A little Next.js editor I vibecoded with AI lets me nudge the lyric timings by hand — fast and frictionless — on the few spots STT lands slightly off. The one step where a quick human eye still beats automation.
A "Re-place facts" button runs a Codex task that drops "did you know" popups into the instrumental gaps, grounded in the cheat sheet.
Remotion renders the lyric video with the fact popups, and ffmpeg muxes the original audio track on top — both triggered from the editor.
A 1280×720 thumbnail is generated from the song and queued for upload.
The YouTube Data API uploads the video with its title, description, tags, and thumbnail pre-filled — straight from the editor.
I flip the video to public by hand — YouTube really does not want that automated, for good anti-spam reasons. Fair.
A second skill cuts the catchiest verse and chorus into fresh portrait renders (not crops of the landscape video), writes a punchy hook for each, and uploads them as YouTube Shorts.

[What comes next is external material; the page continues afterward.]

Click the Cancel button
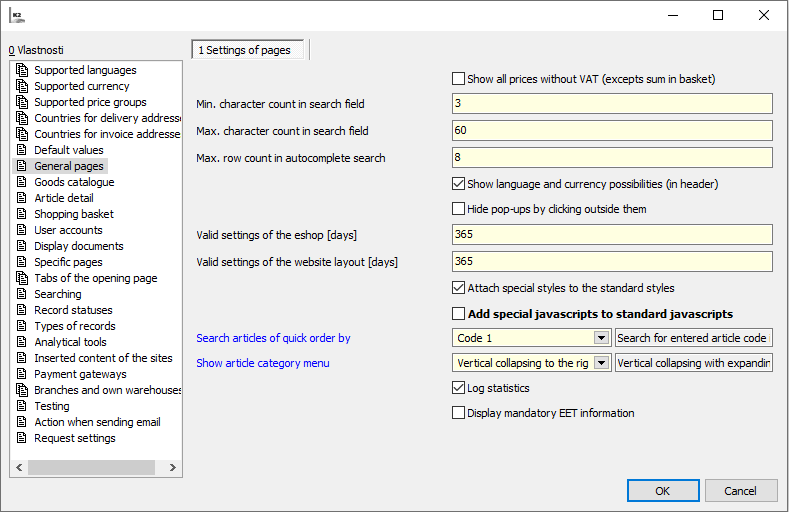789x512 pixels. point(741,491)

The YouTube link is written back into the song JSON, and the Next.js page automatically swaps the Suno-tags view for an embedded YouTube player.
Claude generates a 12–16 question quiz from the facts in both the song and the cheat sheet, marking which ones the song actually covers.
A Codex agent independently verifies the quiz's questions, answers, and explanations before it ships.
The changes are committed and pushed to GitHub, which auto-deploys the updated site to Vercel.